#### Task goal
Each line holding the string "label" is to be copied from the data.

#### Record extracts
= Beginning of Section =
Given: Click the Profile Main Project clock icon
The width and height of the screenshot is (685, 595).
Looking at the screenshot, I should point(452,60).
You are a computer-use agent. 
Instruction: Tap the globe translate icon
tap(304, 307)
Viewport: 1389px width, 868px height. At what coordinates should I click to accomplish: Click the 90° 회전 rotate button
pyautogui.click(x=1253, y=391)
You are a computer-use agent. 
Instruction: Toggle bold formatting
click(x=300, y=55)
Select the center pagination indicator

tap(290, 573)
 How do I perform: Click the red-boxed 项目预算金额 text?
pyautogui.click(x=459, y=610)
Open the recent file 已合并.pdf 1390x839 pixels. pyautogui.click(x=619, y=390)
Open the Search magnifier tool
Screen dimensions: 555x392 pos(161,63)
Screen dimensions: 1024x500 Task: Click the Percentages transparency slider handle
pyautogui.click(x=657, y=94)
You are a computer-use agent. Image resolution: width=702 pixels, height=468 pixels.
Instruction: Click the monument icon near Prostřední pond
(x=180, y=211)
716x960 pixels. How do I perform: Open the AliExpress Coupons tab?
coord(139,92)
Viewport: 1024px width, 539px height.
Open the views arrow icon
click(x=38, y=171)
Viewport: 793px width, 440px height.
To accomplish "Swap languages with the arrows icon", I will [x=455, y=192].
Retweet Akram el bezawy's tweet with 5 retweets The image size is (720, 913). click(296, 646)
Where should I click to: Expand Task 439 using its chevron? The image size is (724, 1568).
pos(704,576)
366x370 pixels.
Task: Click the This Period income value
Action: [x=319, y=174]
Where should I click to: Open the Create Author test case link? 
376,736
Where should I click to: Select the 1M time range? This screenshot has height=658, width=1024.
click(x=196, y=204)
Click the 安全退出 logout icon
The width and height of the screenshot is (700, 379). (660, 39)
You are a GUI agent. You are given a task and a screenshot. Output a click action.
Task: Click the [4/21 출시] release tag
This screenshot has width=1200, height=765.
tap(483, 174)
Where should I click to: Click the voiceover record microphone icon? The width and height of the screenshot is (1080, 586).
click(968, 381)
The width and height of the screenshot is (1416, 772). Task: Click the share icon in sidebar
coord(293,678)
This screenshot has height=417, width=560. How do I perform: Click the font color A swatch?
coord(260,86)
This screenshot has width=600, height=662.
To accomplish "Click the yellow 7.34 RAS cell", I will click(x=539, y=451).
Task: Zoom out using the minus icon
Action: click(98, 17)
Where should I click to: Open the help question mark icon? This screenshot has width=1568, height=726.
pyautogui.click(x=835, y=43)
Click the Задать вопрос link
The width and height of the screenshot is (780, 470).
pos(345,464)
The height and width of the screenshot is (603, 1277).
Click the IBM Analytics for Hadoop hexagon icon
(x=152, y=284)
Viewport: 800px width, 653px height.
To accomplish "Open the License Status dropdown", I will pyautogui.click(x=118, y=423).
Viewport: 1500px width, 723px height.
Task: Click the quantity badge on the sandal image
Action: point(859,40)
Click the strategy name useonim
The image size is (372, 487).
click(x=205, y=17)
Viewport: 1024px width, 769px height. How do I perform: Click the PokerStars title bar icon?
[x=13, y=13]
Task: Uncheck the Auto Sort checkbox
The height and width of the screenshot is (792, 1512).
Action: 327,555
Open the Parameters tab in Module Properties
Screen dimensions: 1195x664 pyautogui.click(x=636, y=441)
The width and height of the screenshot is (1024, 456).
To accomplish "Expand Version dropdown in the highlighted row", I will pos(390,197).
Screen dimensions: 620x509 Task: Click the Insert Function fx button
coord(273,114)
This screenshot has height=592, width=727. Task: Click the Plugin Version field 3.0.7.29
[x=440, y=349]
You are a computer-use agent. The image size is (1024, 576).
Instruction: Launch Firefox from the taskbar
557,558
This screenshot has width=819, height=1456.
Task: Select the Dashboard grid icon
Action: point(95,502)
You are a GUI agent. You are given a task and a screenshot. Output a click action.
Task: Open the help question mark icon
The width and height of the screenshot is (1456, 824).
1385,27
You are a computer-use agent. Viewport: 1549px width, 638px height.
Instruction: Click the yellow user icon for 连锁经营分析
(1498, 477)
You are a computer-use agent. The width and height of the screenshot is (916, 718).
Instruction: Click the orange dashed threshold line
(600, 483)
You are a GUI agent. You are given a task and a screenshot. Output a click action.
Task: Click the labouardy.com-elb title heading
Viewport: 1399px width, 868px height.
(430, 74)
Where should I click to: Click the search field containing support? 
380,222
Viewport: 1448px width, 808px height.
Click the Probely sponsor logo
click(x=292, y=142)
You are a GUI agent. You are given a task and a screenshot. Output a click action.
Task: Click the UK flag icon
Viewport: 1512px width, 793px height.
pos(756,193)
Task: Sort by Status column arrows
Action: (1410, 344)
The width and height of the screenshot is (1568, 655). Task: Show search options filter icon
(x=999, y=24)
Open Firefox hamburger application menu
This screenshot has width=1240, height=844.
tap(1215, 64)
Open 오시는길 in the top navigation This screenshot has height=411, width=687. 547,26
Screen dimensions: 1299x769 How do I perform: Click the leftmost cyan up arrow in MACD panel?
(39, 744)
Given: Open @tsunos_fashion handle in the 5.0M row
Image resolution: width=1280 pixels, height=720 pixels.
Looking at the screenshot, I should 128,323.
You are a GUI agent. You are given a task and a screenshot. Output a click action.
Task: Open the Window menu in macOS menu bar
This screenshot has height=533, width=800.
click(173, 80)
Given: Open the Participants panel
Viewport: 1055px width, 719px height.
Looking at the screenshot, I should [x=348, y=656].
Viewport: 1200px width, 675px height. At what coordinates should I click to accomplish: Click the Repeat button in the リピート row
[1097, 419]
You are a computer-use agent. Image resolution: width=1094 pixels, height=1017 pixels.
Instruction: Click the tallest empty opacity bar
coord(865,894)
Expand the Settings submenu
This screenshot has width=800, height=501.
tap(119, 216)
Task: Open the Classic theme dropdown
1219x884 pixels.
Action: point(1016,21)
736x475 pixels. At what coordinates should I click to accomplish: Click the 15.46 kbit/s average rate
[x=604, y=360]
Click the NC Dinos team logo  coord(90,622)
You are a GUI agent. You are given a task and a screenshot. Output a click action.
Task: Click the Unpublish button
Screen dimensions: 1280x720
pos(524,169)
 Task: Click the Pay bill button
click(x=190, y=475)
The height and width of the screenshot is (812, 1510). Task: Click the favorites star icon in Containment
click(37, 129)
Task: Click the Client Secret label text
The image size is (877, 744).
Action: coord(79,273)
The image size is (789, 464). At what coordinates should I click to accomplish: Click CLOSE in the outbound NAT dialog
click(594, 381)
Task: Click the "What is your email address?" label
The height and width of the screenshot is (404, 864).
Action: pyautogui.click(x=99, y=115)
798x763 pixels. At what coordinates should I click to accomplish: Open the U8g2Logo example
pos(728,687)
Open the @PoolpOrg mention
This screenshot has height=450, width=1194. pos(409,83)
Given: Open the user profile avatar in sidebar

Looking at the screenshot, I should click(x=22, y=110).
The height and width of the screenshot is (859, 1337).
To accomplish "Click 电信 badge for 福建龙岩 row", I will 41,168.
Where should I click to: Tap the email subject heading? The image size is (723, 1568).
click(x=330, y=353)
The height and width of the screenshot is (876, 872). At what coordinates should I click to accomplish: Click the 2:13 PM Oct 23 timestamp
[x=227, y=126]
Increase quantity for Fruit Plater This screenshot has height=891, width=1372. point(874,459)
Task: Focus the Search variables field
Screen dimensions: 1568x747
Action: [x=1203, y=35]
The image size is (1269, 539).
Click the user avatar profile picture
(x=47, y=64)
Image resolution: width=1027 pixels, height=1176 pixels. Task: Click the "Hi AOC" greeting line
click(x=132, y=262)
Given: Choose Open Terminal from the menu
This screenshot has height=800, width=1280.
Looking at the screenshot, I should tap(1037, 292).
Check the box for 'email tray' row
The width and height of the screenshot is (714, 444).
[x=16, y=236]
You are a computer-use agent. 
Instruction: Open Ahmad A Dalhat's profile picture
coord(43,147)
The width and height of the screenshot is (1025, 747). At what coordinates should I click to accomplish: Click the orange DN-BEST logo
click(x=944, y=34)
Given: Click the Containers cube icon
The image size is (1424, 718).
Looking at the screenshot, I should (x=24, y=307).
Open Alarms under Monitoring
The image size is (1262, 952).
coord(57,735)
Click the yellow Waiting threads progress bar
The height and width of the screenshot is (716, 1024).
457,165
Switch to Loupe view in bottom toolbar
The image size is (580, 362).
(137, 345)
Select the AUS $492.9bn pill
= End of Section =
#### Response for this exercise
Task: Click the Client Secret label text
Task: Click the "What is your email address?" label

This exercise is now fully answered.